══ Texte source ══

Mais, non loin de « pommiers de Sodome », en un désert où « crépuscule et aurore se confondent dans une tristesse égale », un pèlerin raconte l’histoire du moine Sosistrate, cénobite qui « était devenu presque transparent » et « avait atteint la sainteté ». Hélas, quoiqu’il l’ignore, c’est Satan qui lui suggère d’aller libérer « la statue de sel », cette femme de Loth qui fut châtiée par la colère de Yahvé. Il saura ainsi ce que coûte une sacrilège curiosité… Près de Jérusalem, en l’an 1099, la main du chevalier Wilfrid, restée clouée sur la croix, saisit le chef arabe au cou et l’étrangle, avant de devenir une relique…
Plus avant encore, « L’origine du déluge » emprunte le vocabulaire de la chimie, de la géologie et de la zoologie pour décrire un phénomène mythique. L’intrusion cosmique de l’élément aqueux, entraîne l’apparition de créatures improbables. L’une d’entre elle jaillit littéralement de l’évocation d’une medium qui dépeint cette diluvienne révélation : « Au fond de l’évier, gisait, pas plus grande qu’un rat, mais parfaitement formée et magnifique, irradiant mortellement sa blancheur, une petite sirène, morte ».
Peu à peu, l’on voit se tisser des thèmes récurrents, des répons au sens musical du terme, explorant les propriétés du son, les analogies entre l’homme, le singe et le cheval, les expériences paranormales, alors que notre écrivain goûtait le spiritisme, et les explorations fantasmatiques d’un passé légendaire. Mais aussi le fil rouge qui relie les allusions bibliques et chrétiennes, voire mythologiques, qui relèvent du châtiment divin, même en l’absence du dieu.
Rien n’interdit de lire le dernier texte, titré Essai de cosmogonie en dix leçons, comme un récapitulatif des précédents contes, sur le mode du théoricien et conférencier, depuis l’origine de l’univers, en passant par les atomes, jusqu’à « l’intelligence de l’univers » et la « réincarnation humaine ». Bien que l’on se doute que notre conteur ait considéré ces dix exposés fait par un mystérieux discoureur nocturne comme le couronnement de l’édifice, n’est-on pas en droit de penser qu’il s’agit de la partie la plus faible du recueil, en tant qu’il n’a plus la « force étrange » des contes qui le précèdent ?
Ces douze nouvelles, et une novella, car l’Essai de cosmogonie en dix leçons est un peu plus ample, avec une cinquantaine pages à la lisière de l’essai, sont au croisement de l’univers scientifique d’un Jules Verne ou d’un George Herbert Wells et de celui fantastique du Docteur Jekyll et Mister Hyde de Robert Louis Stevenson. La splendeur de la langue (il faut là remercier le traducteur), la puissance de suggestion, le scrupule scientifique et les hardiesses de la spéculation font du nouvelliste un virtuose.

═══

• [Exercices]:
[1] Recopiez un passage de la critique du recueil. Commencez aux mots « Rien n’interdit de » et arrêtez-vous après « le précèdent ? ».
[2] D'après la critique du recueil, en quelle année la main du chevalier Wilfrid étrangle-t-elle le chef arabe ?
[3] Rédigez la suite de la critique du recueil après sa dernière phrase.

══ Segment de données ══

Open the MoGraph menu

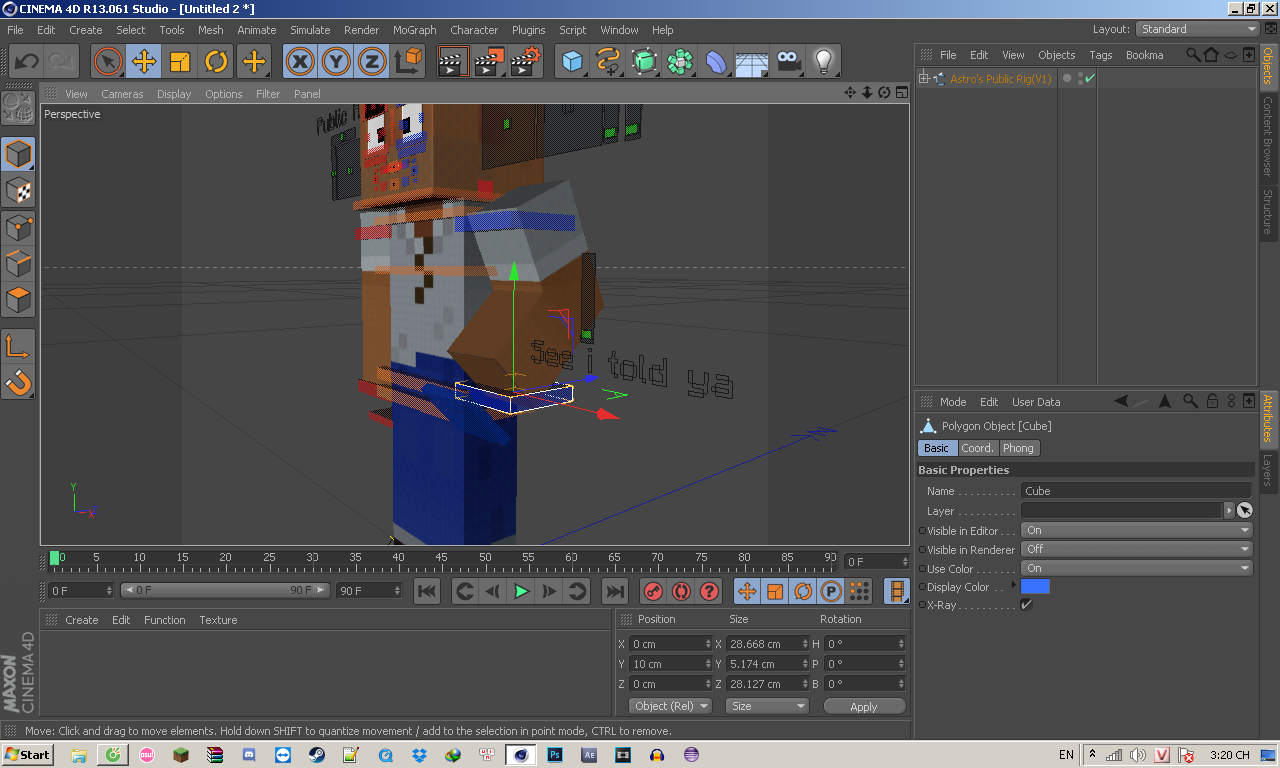[x=414, y=30]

═══

• [Réponses rédigées]:
[1]
Rien n’interdit de lire le dernier texte, titré Essai de cosmogonie en dix leçons, comme un récapitulatif des précédents contes, sur le mode du théoricien et conférencier, depuis l’origine de l’univers, en passant par les atomes, jusqu’à « l’intelligence de l’univers » et la « réincarnation humaine ». Bien que l’on se doute que notre conteur ait considéré ces dix exposés fait par un mystérieux discoureur nocturne comme le couronnement de l’édifice, n’est-on pas en droit de penser qu’il s’agit de la partie la plus faible du recueil, en tant qu’il n’a plus la « force étrange » des contes qui le précèdent ?

[2] En l'an 1099, près de Jérusalem.

[3]
L’Argentin Leopoldo Lugones, aux moustaches piquantes et aux lunettes incisives, fut un drôle de bonhomme. Né en 1874, mort en 1938, il devint très vite une figure-phare de la poésie moderniste, dans le sillage de Ruben Dario, avec son recueil Las Montanas de oro, qui bouillonne de l’exaltation de la passion amoureuse. Il amplifia bientôt ses perspectives en commentant le vaste et célèbre poème épique El Gaucho Martin Fierro, de José Hernandez, pour reprendre ce même registre épique avec La Guerre gaucha, un recueil de récits, qui usa de la langue gauchesque. Cependant l’homme oscilla de l’anarchisme au fascisme, du ni dieu ni maître à la foi en un homme politique providentiel, en un nationalisme étatique, militariste et belliciste. Ses discours à la gloire du fascisme, ses textes antiféministes sont tristement remarquables, d’autant que, comme nous le confie le traducteur et préfacier, Antonio Werli, son fils Polo devint chef de la police et tortionnaire du régime d’Uriburu. En 1938, profondément déçu de ses engagements politiques, il se supprima, selon le mot de Borges, en mêlant le cyanure au whisky.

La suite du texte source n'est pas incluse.